Now
that I have managed to get out and about in the campervan at last, the change
of scene has led to a reassessment of my attitude to lockdown. Could it be that
what I took to be contentment with my situation was really complacency? Except
for not being allowed to travel, I did not feel 'confined' at home. In
fact, I convinced myself that I was freer, with more scope for the mind to
follow its fancies, and the mundane obligations of life dropping away or put on
ice. I also convinced myself that I was enjoying the quiet-time bonus, though
now I see that the novelty was wearing thin: TV was becoming tedious, reading
routine and exercise unexciting. One can get used to any situation being ‘normal’
if it persists
for long enough. And as for those practical projects that I was going to nail
once and for all, I did eventually get the hat-pegs fixed to the wall but have
made barely a dent in scanning all those old photos on to the computer.

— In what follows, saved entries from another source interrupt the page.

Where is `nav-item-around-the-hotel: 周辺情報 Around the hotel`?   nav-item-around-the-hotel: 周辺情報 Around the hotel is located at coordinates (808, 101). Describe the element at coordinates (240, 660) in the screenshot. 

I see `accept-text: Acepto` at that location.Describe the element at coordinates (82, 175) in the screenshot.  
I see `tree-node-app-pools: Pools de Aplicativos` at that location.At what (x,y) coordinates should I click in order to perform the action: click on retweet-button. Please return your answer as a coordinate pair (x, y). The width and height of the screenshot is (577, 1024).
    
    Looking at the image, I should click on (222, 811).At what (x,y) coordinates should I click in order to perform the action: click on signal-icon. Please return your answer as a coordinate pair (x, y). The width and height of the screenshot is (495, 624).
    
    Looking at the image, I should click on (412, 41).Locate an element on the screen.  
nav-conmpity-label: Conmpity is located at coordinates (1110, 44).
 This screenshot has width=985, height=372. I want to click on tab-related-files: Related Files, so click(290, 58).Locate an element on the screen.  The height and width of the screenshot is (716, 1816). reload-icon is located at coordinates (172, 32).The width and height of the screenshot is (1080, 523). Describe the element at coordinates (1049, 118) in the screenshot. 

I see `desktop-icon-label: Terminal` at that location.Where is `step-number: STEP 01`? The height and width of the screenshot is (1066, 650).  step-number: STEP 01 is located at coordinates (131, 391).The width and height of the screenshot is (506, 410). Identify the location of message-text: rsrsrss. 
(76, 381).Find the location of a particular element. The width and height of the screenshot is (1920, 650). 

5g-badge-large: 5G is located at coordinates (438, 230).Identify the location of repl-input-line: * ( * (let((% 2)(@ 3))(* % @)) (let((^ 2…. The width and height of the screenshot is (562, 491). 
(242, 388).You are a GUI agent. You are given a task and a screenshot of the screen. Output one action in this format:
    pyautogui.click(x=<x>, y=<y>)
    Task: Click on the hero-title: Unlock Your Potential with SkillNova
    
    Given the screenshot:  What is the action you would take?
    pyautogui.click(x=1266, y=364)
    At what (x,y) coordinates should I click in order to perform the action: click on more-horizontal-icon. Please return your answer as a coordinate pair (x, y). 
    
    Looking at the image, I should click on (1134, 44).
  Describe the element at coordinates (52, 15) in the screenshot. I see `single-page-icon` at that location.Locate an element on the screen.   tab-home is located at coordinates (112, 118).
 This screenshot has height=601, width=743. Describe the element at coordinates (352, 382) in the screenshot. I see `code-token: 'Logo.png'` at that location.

How different one’s priorities appear through the windows of a campervan. We haven’t covered many miles, but enough to remind me that travel is a perennial eye-opener. For instance, stopping briefly in the Yorkshire town of Ilkley (one can’t help but think of the song), with its smart, prosperous-looking high street, a boutique cinema and a hall for the Ilkley Amateur Operatic Society, I was sharply disabused of the dowdy image lodged in my mind from who-knows-when And, having come to rest for a few days in Northumberland’s Derwent valley, I am pleased to be reminded of the regional differences that run deep in England, despite its compact geography. Who, for example, could not be charmed by the lilting Geordie accent? It is a bonus to the other attractions of the region: a long, sweeping coastline; a beautiful hinterland of moors and lush valleys; historical attractions, including Emperor Hadrian’s Wall and the more recent relics of the Industrial Revolution; and its sparse population, a disincentive to predatory developers. Despite all this, it seems there is a low concentration of tourists. I suspect this might have something to do with the weather, which is influenced by the North Sea. Yesterday, while the South East of England sweltered under 25 degrees Celsius and there was a serious hazard of sun burn, we wandered about under a cloudy sky at a more comfortable 15 degrees. It occurred to me that, before the climate crisis finally makes a desert of the South East, now would be a good time to cash in your London pad and buy a reasonably priced retreat here, in a county that might retain a recognisably English climate.
For the first time, we have come equipped with bikes (a legacy of lockdown, acquired for the purpose of open-air exercise), the better to explore the area via the railway lines closed in the 1960s. We are fair-weather cyclists, averse to speeding, changing gears and lycra, which means that we are often in the way of the more serious types who, I suspect, are on a mission to get from A to B rather than bimble around looking for historical remains. Yesterday we cycled to Ebchester which, like any place with “chester” in its name, boasts the remains of a Roman fort – in this case with no trace remaining above ground. Still, I maintained, you could feel the history and try to imagine what it must have been like to be a soldier in the North African Legion that, for a time, was stationed here. They must have been well pleased when they were ordered back to the sunnier climes of Rome in AD 450.